*Challenges*:
A. Copy the passage on acoustic telemetry in drilling word for word from "Compressional and flexural" to "at the bit.".
B. Write the next part of the passage on acoustic telemetry in drilling, picking up after its final sentence.

Compressional and flexural waves can also be used to transmit a signal through the formation, but this path is the least preferred, as it involves the greatest attenuation, scattering and spreading of the signal and results in a more complex signal being received at the receiver. If it is desired to use the formation path, transmitters and receivers isolated from the drill string, such as those described above with respect to the mud path are used. This path has the advantage of traveling faster than the mud signal and therefore avoiding interferences from mud modes. For a highly attenuating mud motor, this path may be preferred. It has the further advantage of providing formation speed of sound at the bit.

F. Control Sub

Referring briefly to FIG. 3, the acoustic control sub 45 constructed in accordance with the preferred embodiment comprises control transducer assembly 27 mounted thereon, and a acoustic control module 40 housed therein. Control module 40 preferably connects to the host module by a single conductor wireline cable. Referring now to FIG. 7, the control module 40 includes signal conditioning circuitry for conditioning the acoustic data signals received from the sensor module via transducer assembly 27. The conditioned signals are fed to a signal processor which deciphers the encoded signals from the sensor module. The decoded signals then are sent to the general system processor, which relays the data signals to the host module. Power for the control module circuitry is supplied by a battery module and a controlled power supply.

*Dataset section*:

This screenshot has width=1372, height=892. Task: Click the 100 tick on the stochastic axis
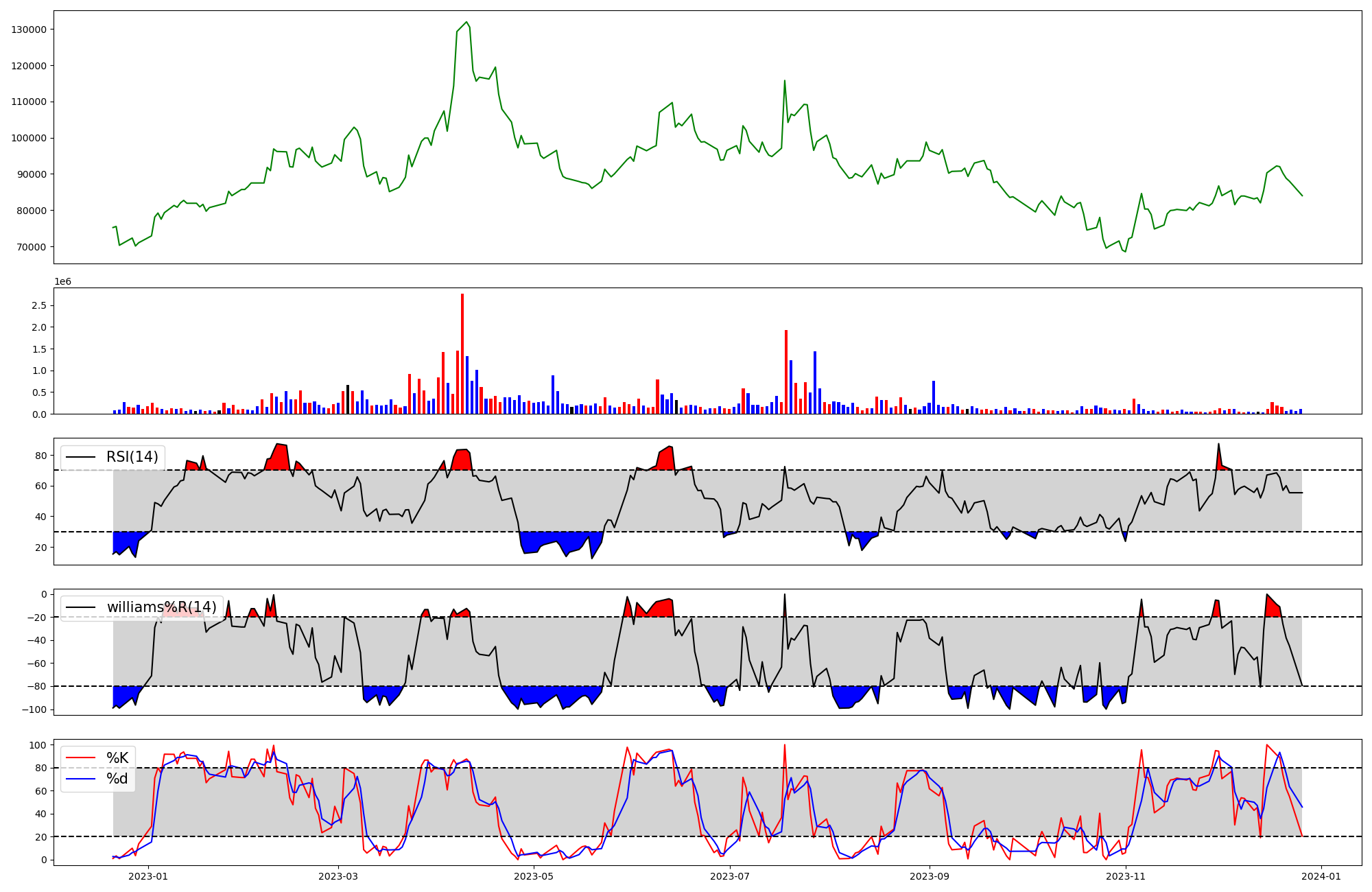click(x=38, y=745)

*Results of the exercise*:
A.
Compressional and flexural waves can also be used to transmit a signal through the formation, but this path is the least preferred, as it involves the greatest attenuation, scattering and spreading of the signal and results in a more complex signal being received at the receiver. If it is desired to use the formation path, transmitters and receivers isolated from the drill string, such as those described above with respect to the mud path are used. This path has the advantage of traveling faster than the mud signal and therefore avoiding interferences from mud modes. For a highly attenuating mud motor, this path may be preferred. It has the further advantage of providing formation speed of sound at the bit.

B.
As shown in FIG. 8, the acoustic control module 40 preferably includes a hard wired connection to the host MWD module common bus, which also connects to all other MWD sensors that are above the bit telemetry link. Electrical power for the acoustic control module is supplied by the bus.

In operation, control module 40 transmits command signals, via the acoustic telemetry link, to sensor module 125, ordering sensor module 125 to acquire data from some or all of the sensors located in sensor module 125 or bit 200, and transmit back (via the same acoustic link) that data. This data is preferably averaged, stored, and/or formatted for presentation to control module 40, which in turn, reformats the data for incorporation into a mud pulse transmission mode format and data stream. Higher frequency data, which must be stored in the control module downhole, may be copied and/or played back at the surface after the module is pulled out of the hole.

Communication is established with the acoustic sensor module one or more acoustic paths as described supra, in Section E.

G. Signal Interpretation

Regardless of the acoustic path or paths selected for a given transmission, the signal received at the other end of the path will differ greatly from what was originally transmitted. First, the received signal will be delayed in real time by an amount equal to the path distance between the transducers divided by the velocity of sound along that path. Second, the phase and amplitude of the received signal will be altered, as portions of the signal travel along different paths and interfere with each other at the receiver. Third, the duration of any portion of the signal will be greater than the duration of that portion originally transmitted, as the variation in path lengths and path velocities will result in signals being received over a range of times. Lastly, reverberation of the tool itself can increase the duration of the received signal.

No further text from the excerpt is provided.